### RECORDS SHOWN:
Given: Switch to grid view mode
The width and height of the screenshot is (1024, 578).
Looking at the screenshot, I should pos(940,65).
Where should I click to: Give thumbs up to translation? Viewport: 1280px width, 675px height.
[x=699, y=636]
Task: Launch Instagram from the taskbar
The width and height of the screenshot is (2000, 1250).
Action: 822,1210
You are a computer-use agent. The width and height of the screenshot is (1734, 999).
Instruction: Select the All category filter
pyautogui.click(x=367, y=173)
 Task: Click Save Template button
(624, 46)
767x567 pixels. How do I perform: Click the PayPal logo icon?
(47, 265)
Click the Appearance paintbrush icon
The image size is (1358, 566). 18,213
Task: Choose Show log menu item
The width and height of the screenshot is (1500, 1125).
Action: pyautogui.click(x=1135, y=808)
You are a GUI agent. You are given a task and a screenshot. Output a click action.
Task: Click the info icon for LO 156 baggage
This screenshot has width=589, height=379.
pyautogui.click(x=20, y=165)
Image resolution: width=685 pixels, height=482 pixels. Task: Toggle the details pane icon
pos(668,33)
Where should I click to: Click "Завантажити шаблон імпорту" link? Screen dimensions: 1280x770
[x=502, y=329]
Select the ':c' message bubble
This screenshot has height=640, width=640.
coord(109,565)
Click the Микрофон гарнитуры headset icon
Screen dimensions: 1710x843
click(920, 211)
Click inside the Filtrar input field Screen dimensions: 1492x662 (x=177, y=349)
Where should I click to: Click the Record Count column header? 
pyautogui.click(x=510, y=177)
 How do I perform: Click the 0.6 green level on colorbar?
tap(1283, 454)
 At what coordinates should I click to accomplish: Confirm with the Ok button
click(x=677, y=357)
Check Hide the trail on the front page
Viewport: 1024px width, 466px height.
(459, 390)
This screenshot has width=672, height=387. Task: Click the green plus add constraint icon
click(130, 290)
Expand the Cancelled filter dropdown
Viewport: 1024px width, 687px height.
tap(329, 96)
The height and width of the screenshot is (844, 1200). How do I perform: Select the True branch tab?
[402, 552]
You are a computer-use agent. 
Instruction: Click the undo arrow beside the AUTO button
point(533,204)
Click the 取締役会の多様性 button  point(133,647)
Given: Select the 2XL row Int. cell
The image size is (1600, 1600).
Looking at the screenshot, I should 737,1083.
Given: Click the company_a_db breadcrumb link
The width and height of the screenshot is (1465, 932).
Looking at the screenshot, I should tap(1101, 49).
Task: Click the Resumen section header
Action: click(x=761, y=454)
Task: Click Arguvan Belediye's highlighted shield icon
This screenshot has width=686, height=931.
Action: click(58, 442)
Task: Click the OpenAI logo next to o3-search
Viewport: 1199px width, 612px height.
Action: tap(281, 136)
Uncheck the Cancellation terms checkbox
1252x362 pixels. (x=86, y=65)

### TASK DETAILS:
Transcribe all records exactly as written.

### RESPONSE FOR THIS EXERCISE:
Given: Switch to grid view mode
The width and height of the screenshot is (1024, 578).
Looking at the screenshot, I should pos(940,65).
Where should I click to: Give thumbs up to translation? Viewport: 1280px width, 675px height.
[x=699, y=636]
Task: Launch Instagram from the taskbar
The width and height of the screenshot is (2000, 1250).
Action: 822,1210
You are a computer-use agent. The width and height of the screenshot is (1734, 999).
Instruction: Select the All category filter
pyautogui.click(x=367, y=173)
 Task: Click Save Template button
(624, 46)
767x567 pixels. How do I perform: Click the PayPal logo icon?
(47, 265)
Click the Appearance paintbrush icon
The image size is (1358, 566). 18,213
Task: Choose Show log menu item
The width and height of the screenshot is (1500, 1125).
Action: pyautogui.click(x=1135, y=808)
You are a GUI agent. You are given a task and a screenshot. Output a click action.
Task: Click the info icon for LO 156 baggage
This screenshot has width=589, height=379.
pyautogui.click(x=20, y=165)
Image resolution: width=685 pixels, height=482 pixels. Task: Toggle the details pane icon
pos(668,33)
Where should I click to: Click "Завантажити шаблон імпорту" link? Screen dimensions: 1280x770
[x=502, y=329]
Select the ':c' message bubble
This screenshot has height=640, width=640.
coord(109,565)
Click the Микрофон гарнитуры headset icon
Screen dimensions: 1710x843
click(920, 211)
Click inside the Filtrar input field Screen dimensions: 1492x662 (x=177, y=349)
Where should I click to: Click the Record Count column header? 
pyautogui.click(x=510, y=177)
 How do I perform: Click the 0.6 green level on colorbar?
tap(1283, 454)
 At what coordinates should I click to accomplish: Confirm with the Ok button
click(x=677, y=357)
Check Hide the trail on the front page
Viewport: 1024px width, 466px height.
(459, 390)
This screenshot has width=672, height=387. Task: Click the green plus add constraint icon
click(130, 290)
Expand the Cancelled filter dropdown
Viewport: 1024px width, 687px height.
tap(329, 96)
The height and width of the screenshot is (844, 1200). How do I perform: Select the True branch tab?
[402, 552]
You are a computer-use agent. 
Instruction: Click the undo arrow beside the AUTO button
point(533,204)
Click the 取締役会の多様性 button  point(133,647)
Given: Select the 2XL row Int. cell
The image size is (1600, 1600).
Looking at the screenshot, I should 737,1083.
Given: Click the company_a_db breadcrumb link
The width and height of the screenshot is (1465, 932).
Looking at the screenshot, I should tap(1101, 49).
Task: Click the Resumen section header
Action: click(x=761, y=454)
Task: Click Arguvan Belediye's highlighted shield icon
This screenshot has width=686, height=931.
Action: click(58, 442)
Task: Click the OpenAI logo next to o3-search
Viewport: 1199px width, 612px height.
Action: tap(281, 136)
Uncheck the Cancellation terms checkbox
1252x362 pixels. (x=86, y=65)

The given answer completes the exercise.